§ WHAT IS EXPECTED
Copy each of the following rows word for word, with nothing changed.

================

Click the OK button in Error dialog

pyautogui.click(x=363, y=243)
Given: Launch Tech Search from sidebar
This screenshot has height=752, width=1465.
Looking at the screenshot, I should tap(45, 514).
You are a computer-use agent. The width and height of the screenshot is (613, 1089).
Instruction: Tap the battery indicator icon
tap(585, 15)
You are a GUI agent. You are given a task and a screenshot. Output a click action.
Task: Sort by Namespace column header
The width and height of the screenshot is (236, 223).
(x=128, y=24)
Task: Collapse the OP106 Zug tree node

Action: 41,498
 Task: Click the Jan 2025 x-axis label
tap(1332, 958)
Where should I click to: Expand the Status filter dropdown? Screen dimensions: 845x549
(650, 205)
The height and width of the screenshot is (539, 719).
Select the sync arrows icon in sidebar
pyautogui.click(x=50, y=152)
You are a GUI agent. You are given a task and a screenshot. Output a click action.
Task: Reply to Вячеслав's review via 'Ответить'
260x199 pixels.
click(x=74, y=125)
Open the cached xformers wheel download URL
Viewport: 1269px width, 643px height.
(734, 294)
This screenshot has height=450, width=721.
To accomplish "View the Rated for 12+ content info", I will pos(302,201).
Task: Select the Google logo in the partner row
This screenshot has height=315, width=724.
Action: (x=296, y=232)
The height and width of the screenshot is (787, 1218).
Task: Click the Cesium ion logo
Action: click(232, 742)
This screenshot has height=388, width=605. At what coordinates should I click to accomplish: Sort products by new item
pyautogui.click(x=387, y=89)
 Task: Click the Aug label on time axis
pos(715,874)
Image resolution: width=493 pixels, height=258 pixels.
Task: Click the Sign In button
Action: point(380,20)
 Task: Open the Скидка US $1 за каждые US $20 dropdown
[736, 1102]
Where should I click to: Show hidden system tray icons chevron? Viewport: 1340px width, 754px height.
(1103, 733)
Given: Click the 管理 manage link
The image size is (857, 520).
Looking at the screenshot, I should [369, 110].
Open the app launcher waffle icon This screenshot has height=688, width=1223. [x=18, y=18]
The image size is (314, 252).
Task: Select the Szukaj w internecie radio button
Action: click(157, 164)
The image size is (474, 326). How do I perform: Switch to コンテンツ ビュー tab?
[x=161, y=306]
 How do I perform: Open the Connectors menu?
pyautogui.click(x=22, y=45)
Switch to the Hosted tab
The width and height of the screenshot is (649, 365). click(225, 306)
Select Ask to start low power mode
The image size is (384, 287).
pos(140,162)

================

§ ANSWER TO THE EXERCISE
Click the OK button in Error dialog

pyautogui.click(x=363, y=243)
Given: Launch Tech Search from sidebar
This screenshot has height=752, width=1465.
Looking at the screenshot, I should tap(45, 514).
You are a computer-use agent. The width and height of the screenshot is (613, 1089).
Instruction: Tap the battery indicator icon
tap(585, 15)
You are a GUI agent. You are given a task and a screenshot. Output a click action.
Task: Sort by Namespace column header
The width and height of the screenshot is (236, 223).
(x=128, y=24)
Task: Collapse the OP106 Zug tree node

Action: 41,498
 Task: Click the Jan 2025 x-axis label
tap(1332, 958)
Where should I click to: Expand the Status filter dropdown? Screen dimensions: 845x549
(650, 205)
The height and width of the screenshot is (539, 719).
Select the sync arrows icon in sidebar
pyautogui.click(x=50, y=152)
You are a GUI agent. You are given a task and a screenshot. Output a click action.
Task: Reply to Вячеслав's review via 'Ответить'
260x199 pixels.
click(x=74, y=125)
Open the cached xformers wheel download URL
Viewport: 1269px width, 643px height.
(734, 294)
This screenshot has height=450, width=721.
To accomplish "View the Rated for 12+ content info", I will pos(302,201).
Task: Select the Google logo in the partner row
This screenshot has height=315, width=724.
Action: (x=296, y=232)
The height and width of the screenshot is (787, 1218).
Task: Click the Cesium ion logo
Action: click(232, 742)
This screenshot has height=388, width=605. At what coordinates should I click to accomplish: Sort products by new item
pyautogui.click(x=387, y=89)
 Task: Click the Aug label on time axis
pos(715,874)
Image resolution: width=493 pixels, height=258 pixels.
Task: Click the Sign In button
Action: point(380,20)
 Task: Open the Скидка US $1 за каждые US $20 dropdown
[736, 1102]
Where should I click to: Show hidden system tray icons chevron? Viewport: 1340px width, 754px height.
(1103, 733)
Given: Click the 管理 manage link
The image size is (857, 520).
Looking at the screenshot, I should [369, 110].
Open the app launcher waffle icon This screenshot has height=688, width=1223. [x=18, y=18]
The image size is (314, 252).
Task: Select the Szukaj w internecie radio button
Action: click(157, 164)
The image size is (474, 326). How do I perform: Switch to コンテンツ ビュー tab?
[x=161, y=306]
 How do I perform: Open the Connectors menu?
pyautogui.click(x=22, y=45)
Switch to the Hosted tab
The width and height of the screenshot is (649, 365). click(225, 306)
Select Ask to start low power mode
The image size is (384, 287).
pos(140,162)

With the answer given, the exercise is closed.